Из всех фиванцев только дед его Кадм да старый прорицатель Тиресий распознают в прекрасном лидийце великого бога и решают принять его, «взять тирсы и, накинувши небриды, плющом седые головы увиты», пополнив его свиту. Царствующий в Фивах Пенфей, тоже внук Кадма, двоюродный брат Диониса, человек свободного образа мыслей, презирающий простонародные суеверия, очень недоволен какой-то непонятной ему смутой в стране, он пытается вразумить деда и Тиресия, а женственного лидийца, виновника всех беспорядков, приказывает изловить и привести к нему в цепях: «Пусть он, камнями побитый, умрет, на горьком опыте узнав, как здесь справляют праздники в честь Вакха». И вот они уже стоят друг против друга: всемогущий бог вечно сущей жизни – и умствующий Пенфей, сильный разумом, но черствый душой, дерзающий «превысить предел», положенный смертному, но, в сущности, даже не понимающий, в чем оно состоит, человеческое счастье:
Да и мудрость не в мудрость, когда
Человек выше смертного смотрит:
Век проходит, и время не ждет,
А ты счастье роняешь из рук,
За мечтою гоняясь!
Разума нет у таких мудрецов,
Жизнь расточают они без отрады, без пользы.
Напрасно блаженные в своем единении с богом, людьми и природой старики просят вольнодумца Пенфея смириться перед непознаваемым, не «чуждаться веры»:
Да, перед богом тщетно нам мудрить.
Предания отцов, как время, стары,
И где те речи, что низвергнут их,
Хотя бы в высях разума витал ты?

§ **ПРЕДОСТАВЛЕННЫЕ СТРОКИ**:
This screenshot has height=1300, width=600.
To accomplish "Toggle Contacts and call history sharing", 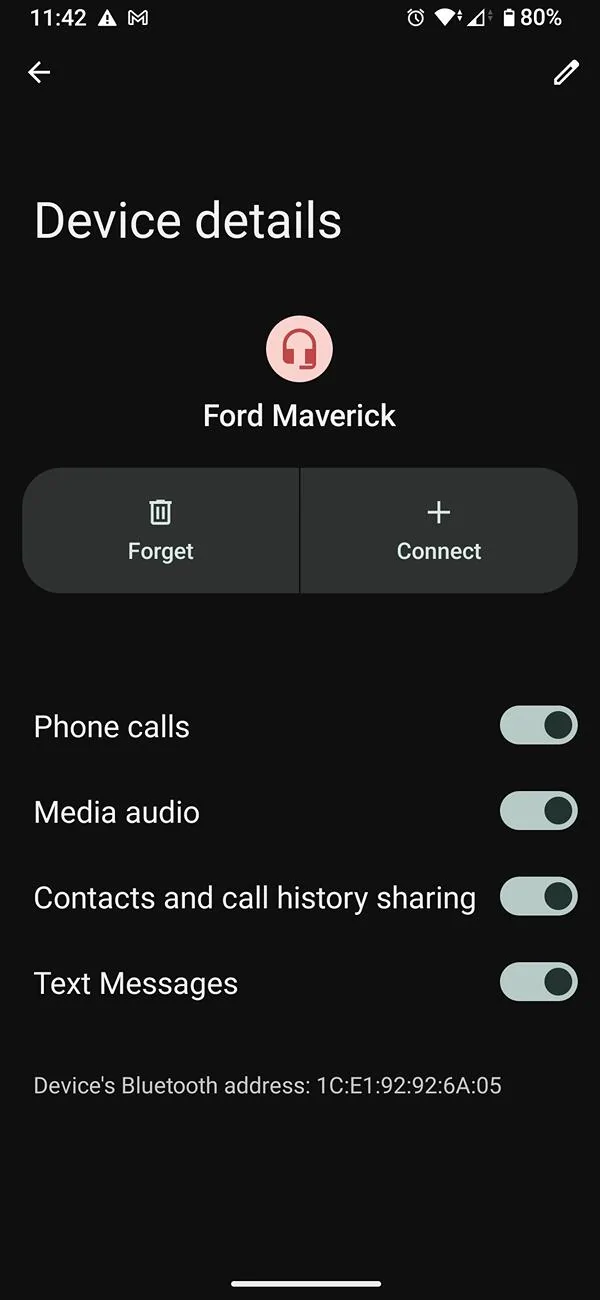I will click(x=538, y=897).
---
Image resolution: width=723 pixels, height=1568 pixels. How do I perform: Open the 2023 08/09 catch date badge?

§ **ТРЕБОВАНИЕ**: Можете процитировать фрагмент текста о Пенфее и Дионисе между словами «Напрасно блаженные в» и «тщетно нам мудрить.» включительно?

§ **ИТОГОВЫЙ РЕЗУЛЬТАТ**:
Напрасно блаженные в своем единении с богом, людьми и природой старики просят вольнодумца Пенфея смириться перед непознаваемым, не «чуждаться веры»:
Да, перед богом тщетно нам мудрить.